## WORK INSTRUCTION
Find how many lines in the material below contain the word "icon" and give only that number.

------------------------------------

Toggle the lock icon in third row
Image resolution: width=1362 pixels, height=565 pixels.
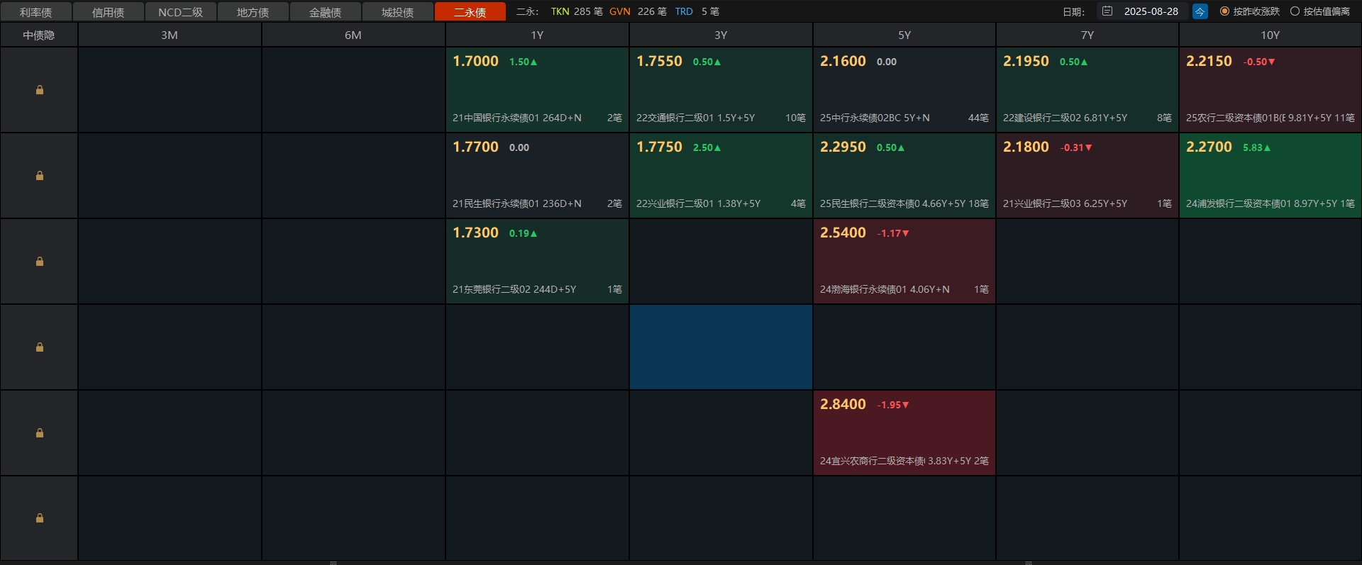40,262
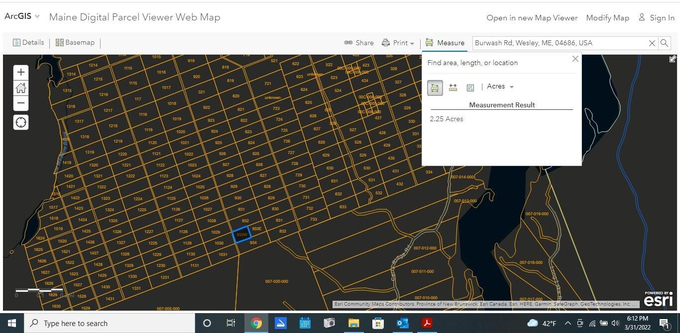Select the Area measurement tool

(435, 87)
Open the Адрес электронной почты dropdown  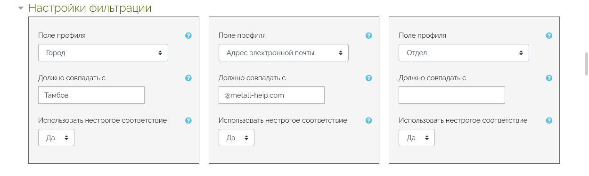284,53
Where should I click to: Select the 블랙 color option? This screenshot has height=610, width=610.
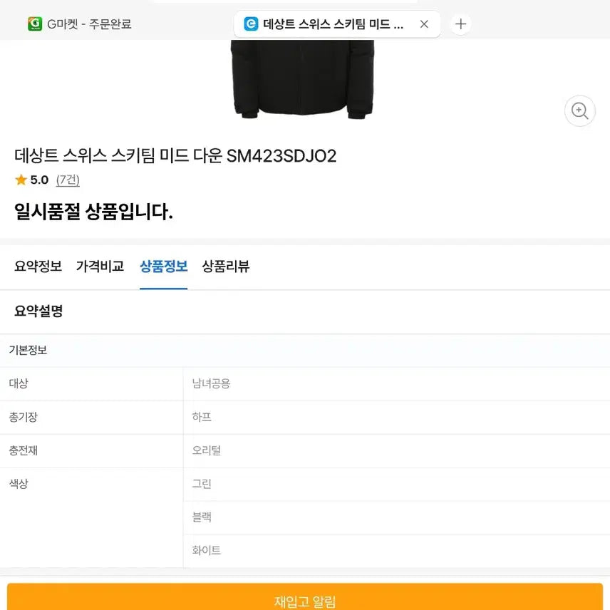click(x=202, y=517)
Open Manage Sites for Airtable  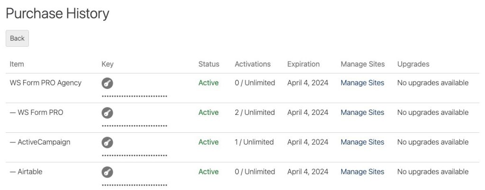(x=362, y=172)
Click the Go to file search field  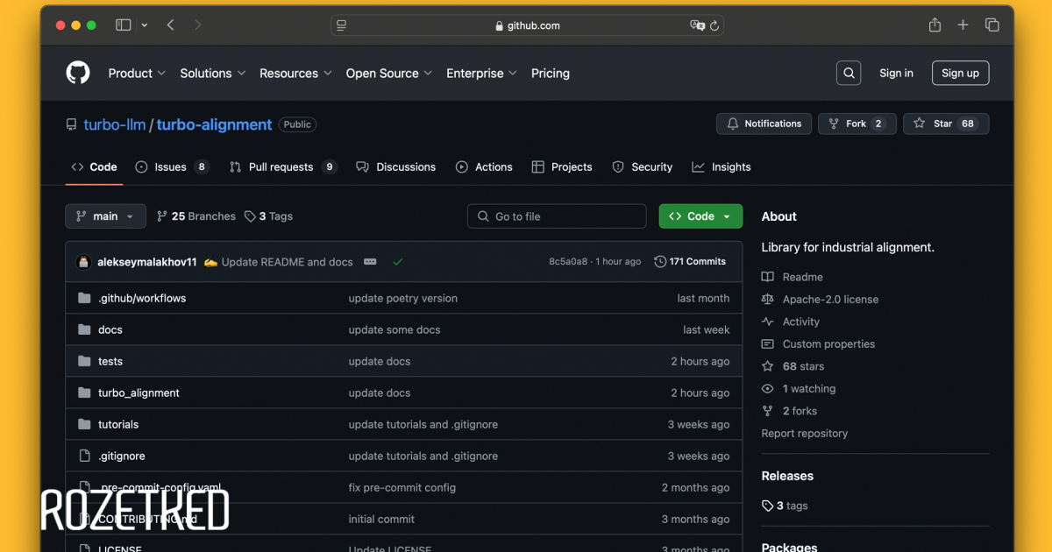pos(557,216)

------------------------------------

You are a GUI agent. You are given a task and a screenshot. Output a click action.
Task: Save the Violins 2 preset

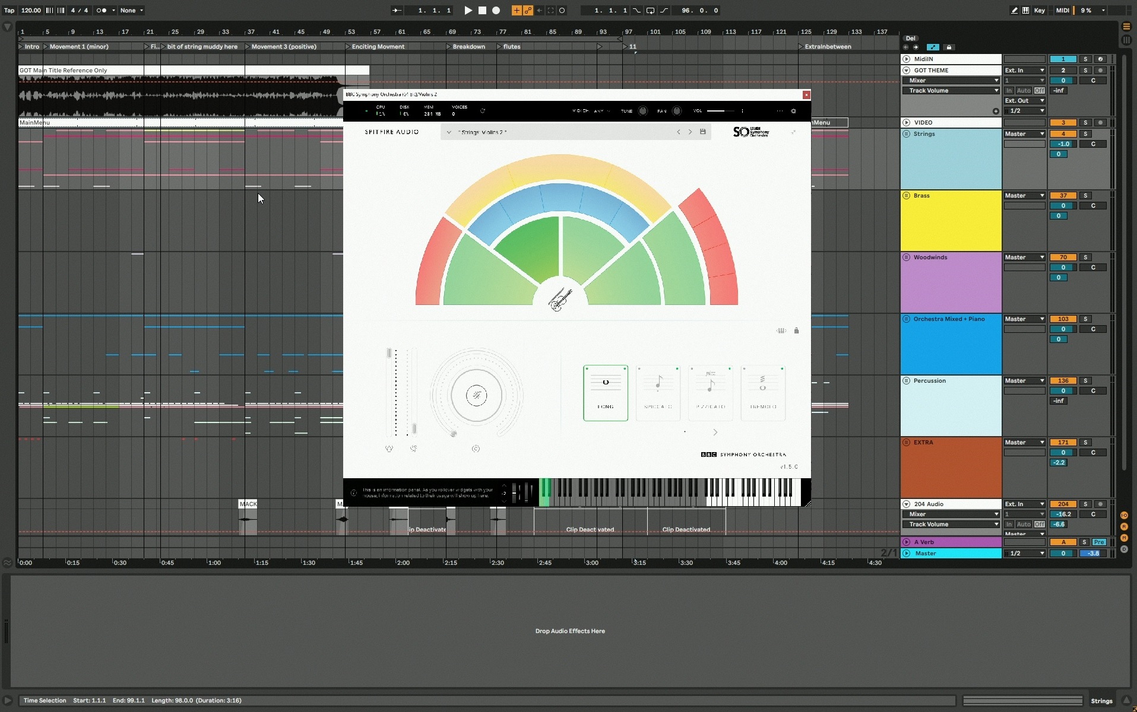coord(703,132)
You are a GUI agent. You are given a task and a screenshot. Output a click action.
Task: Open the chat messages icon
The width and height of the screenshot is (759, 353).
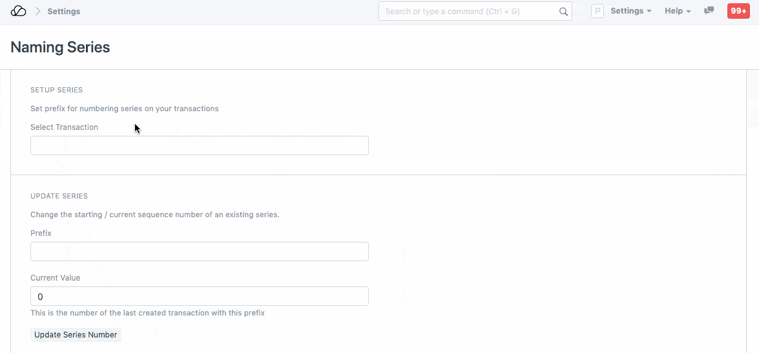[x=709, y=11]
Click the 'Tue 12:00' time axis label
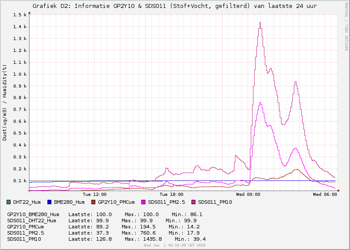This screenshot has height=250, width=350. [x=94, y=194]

------------------------------------

## TASK RESULT
2